Multi-processing vs. Multi-threading¶
When running jobs on HPC clusters using Slurm, understanding the difference between multi-threading and multiprocessing is crucial for efficient resource usage.
Nomenclature¶
- Process
An independent instance of a program with its own memory space. In HPC, a process typically corresponds to one Slurm task.
- Thread
A lightweight execution unit within a process. Threads share the process’s memory space and are used for multi-threaded parallelism.
- Rank
In MPI programs, a rank is the identifier of a specific process in a communicator. For example,
rank 0often represents the first, commonly the “master” process.- Task
Slurm terminology for a unit of work; usually maps to a process.
- Node
A single physical or virtual machine in a cluster. A node can run multiple tasks or threads.
- Core
A hardware CPU core; threads and processes are scheduled on cores.
- Hybrid Parallelism
Using both multiple processes (MPI ranks) and multiple threads per process (OpenMP or threading libraries) simultaneously.
Multi-Threading¶
Multi-threading uses multiple threads within a single process. Threads share the same memory space, which makes communication fast but limits scalability across multiple nodes. Many interpreted languages, like Python, are effectively multi-threaded only because of the Global Interpreter Lock (GIL), which prevents true parallel execution of threads in CPU-bound tasks. Python can use multiple threads for I/O-bound work efficiently, but CPU-bound tasks usually require multiprocessing or native extensions.
Slurm Example: Allocating Threads¶
#!/bin/bash
#SBATCH --job-name=threads_example
#SBATCH --output=threads_output.txt
#SBATCH --ntasks=1
#SBATCH --cpus-per-task=8
#SBATCH --time=00:10:00
#SBATCH --partition=short
export OMP_NUM_THREADS=$SLURM_CPUS_PER_TASK
# Run a multi-threaded program (e.g., OpenMP or Python using threads)
./my_multithreaded_program
--ntasks=1indicates a single process.--cpus-per-taskspecifies the number of threads.OpenMP-aware programs or Python thread pools will use
OMP_NUM_THREADSthreads.
Multiprocessing¶
Multiprocessing uses multiple processes, each with its own memory space. This is ideal for CPU-bound tasks in Python, MPI programs, and distributed workloads. Multiprocessing scales across nodes if combined with MPI or other communication frameworks.

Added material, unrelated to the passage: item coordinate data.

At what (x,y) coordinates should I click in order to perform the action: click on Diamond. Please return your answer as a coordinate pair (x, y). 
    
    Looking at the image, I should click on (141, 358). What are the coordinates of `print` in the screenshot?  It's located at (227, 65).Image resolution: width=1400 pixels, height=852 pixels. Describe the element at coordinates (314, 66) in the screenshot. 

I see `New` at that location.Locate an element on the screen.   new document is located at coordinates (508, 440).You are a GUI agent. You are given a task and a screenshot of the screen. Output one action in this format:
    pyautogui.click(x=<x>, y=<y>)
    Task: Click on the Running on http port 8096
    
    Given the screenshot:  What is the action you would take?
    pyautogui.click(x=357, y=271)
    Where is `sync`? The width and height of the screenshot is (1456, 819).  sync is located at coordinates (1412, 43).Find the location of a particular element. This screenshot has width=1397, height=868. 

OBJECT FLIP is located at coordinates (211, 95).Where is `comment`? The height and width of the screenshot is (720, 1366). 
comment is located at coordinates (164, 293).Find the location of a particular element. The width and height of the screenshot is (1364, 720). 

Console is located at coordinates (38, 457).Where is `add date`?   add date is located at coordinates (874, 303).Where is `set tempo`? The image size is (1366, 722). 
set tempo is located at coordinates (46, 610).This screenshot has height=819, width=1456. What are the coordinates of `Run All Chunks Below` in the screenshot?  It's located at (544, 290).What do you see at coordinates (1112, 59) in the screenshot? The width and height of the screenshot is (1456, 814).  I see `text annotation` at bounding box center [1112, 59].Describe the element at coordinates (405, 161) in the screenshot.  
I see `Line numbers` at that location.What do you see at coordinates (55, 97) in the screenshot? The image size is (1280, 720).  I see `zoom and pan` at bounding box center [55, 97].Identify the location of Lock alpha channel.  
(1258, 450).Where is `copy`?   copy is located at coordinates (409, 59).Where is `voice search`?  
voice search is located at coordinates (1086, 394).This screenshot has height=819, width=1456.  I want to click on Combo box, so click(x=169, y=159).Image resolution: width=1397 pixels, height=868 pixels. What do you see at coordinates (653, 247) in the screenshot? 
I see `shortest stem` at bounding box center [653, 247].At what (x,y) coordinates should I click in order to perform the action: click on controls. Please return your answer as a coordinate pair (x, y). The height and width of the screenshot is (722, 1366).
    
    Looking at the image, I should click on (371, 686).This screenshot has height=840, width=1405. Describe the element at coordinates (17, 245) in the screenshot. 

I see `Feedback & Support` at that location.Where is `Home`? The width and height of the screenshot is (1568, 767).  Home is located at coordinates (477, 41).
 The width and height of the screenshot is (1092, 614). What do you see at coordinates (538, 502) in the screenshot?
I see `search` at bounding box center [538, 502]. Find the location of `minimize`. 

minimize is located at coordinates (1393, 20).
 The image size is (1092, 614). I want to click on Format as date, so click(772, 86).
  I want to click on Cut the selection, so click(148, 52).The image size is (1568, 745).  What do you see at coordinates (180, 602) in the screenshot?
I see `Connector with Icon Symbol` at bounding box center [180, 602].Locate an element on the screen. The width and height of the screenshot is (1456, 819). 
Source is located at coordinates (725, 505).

Slurm Example: Allocating Processes¶
#!/bin/bash
#SBATCH --job-name=mpi_example
#SBATCH --output=mpi_output.txt
#SBATCH --ntasks=16
#SBATCH --time=00:10:00
#SBATCH --partition=short
# Run an MPI program
mpirun -np $SLURM_NTASKS ./my_mpi_program
--ntasks=16launches 16 separate processes.Each process can run on a different core or node.
Combining Threads and Processes¶
Some HPC applications use hybrid parallelism, combining multiple processes with multi-threading inside each process (common with MPI + OpenMP).
Slurm Example: Hybrid MPI + Threads¶
#!/bin/bash
#SBATCH --job-name=hybrid_example
#SBATCH --output=hybrid_output.txt
#SBATCH --ntasks=4
#SBATCH --cpus-per-task=8
#SBATCH --time=00:10:00
#SBATCH --partition=short
export OMP_NUM_THREADS=$SLURM_CPUS_PER_TASK
# Run a hybrid MPI + OpenMP program
mpirun -np $SLURM_NTASKS ./my_hybrid_program
Launches 4 MPI processes.
Each MPI process spawns 8 threads for computation.
Total cores used =
ntasks * cpus-per-task = 32.
Key Points¶
Use multi-threading for shared-memory, single-process parallelism (OpenMP, Python threads).
Use multiprocessing for CPU-bound tasks, true parallelism, or multi-node scaling (MPI, Python
multiprocessing).Hybrid models combine both for maximum performance on multi-core nodes.
Always match Slurm allocations (
ntasks,cpus-per-task) to your program’s parallelization model to avoid over- or under-utilization.